(Collected data entries)

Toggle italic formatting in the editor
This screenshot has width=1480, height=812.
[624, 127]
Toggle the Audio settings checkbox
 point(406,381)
* * *
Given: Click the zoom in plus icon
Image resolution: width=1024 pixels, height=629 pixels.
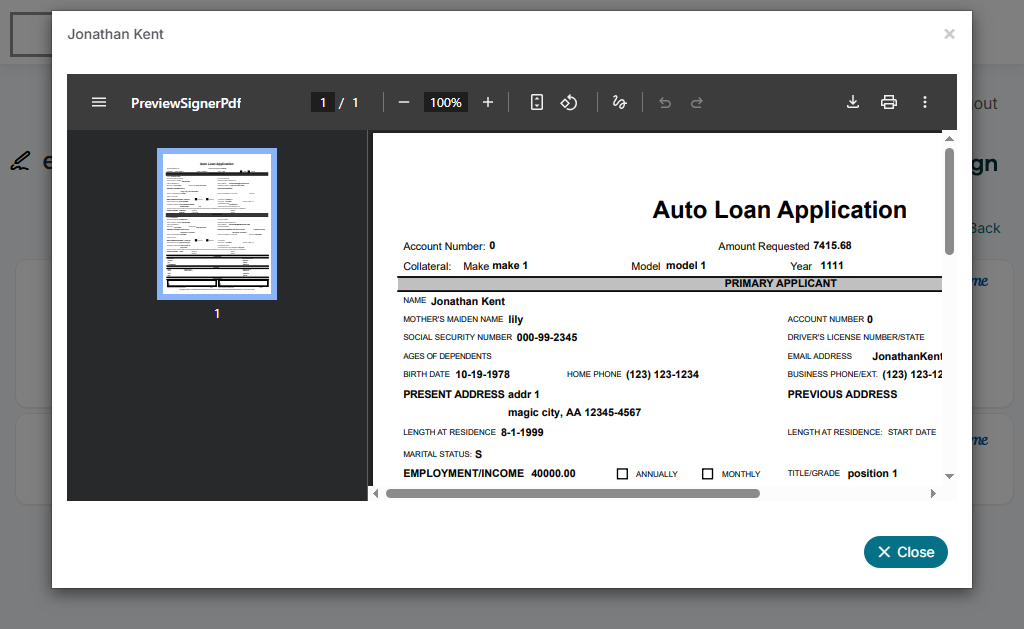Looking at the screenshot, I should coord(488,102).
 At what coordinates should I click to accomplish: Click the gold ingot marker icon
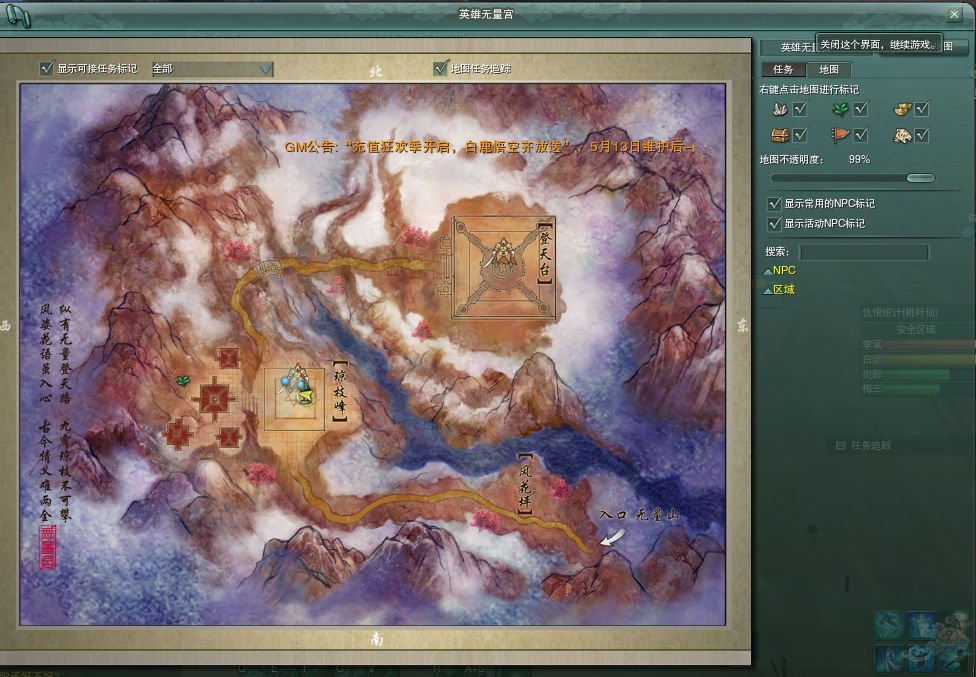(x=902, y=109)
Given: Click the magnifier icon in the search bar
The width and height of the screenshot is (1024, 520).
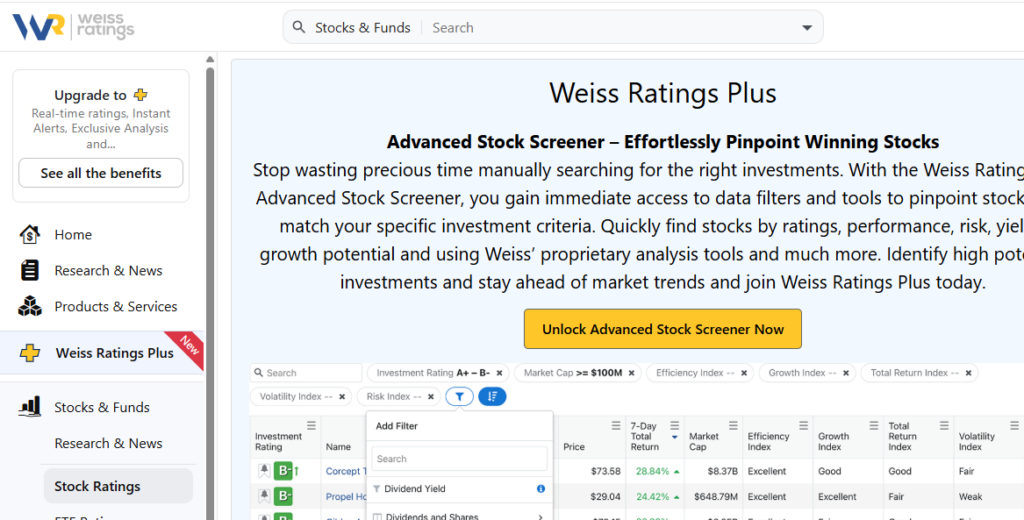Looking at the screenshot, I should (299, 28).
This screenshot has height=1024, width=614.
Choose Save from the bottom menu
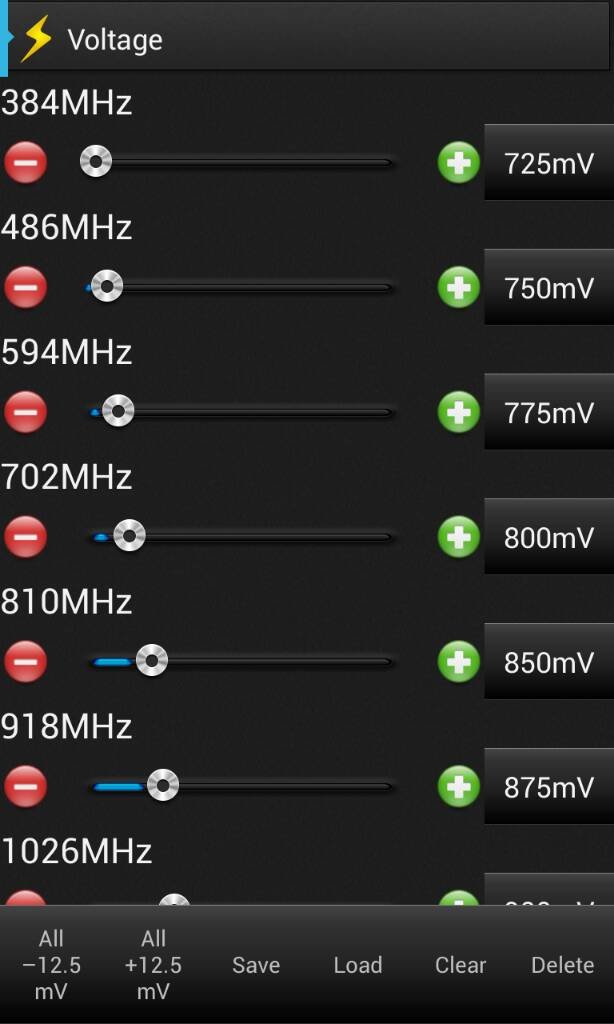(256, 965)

**The task:** Search the entries for the string "Given". Copy every line that has it.

**Written answer:**
Given: Click the zoom in plus icon
Given: Click the magnifier icon in the search bar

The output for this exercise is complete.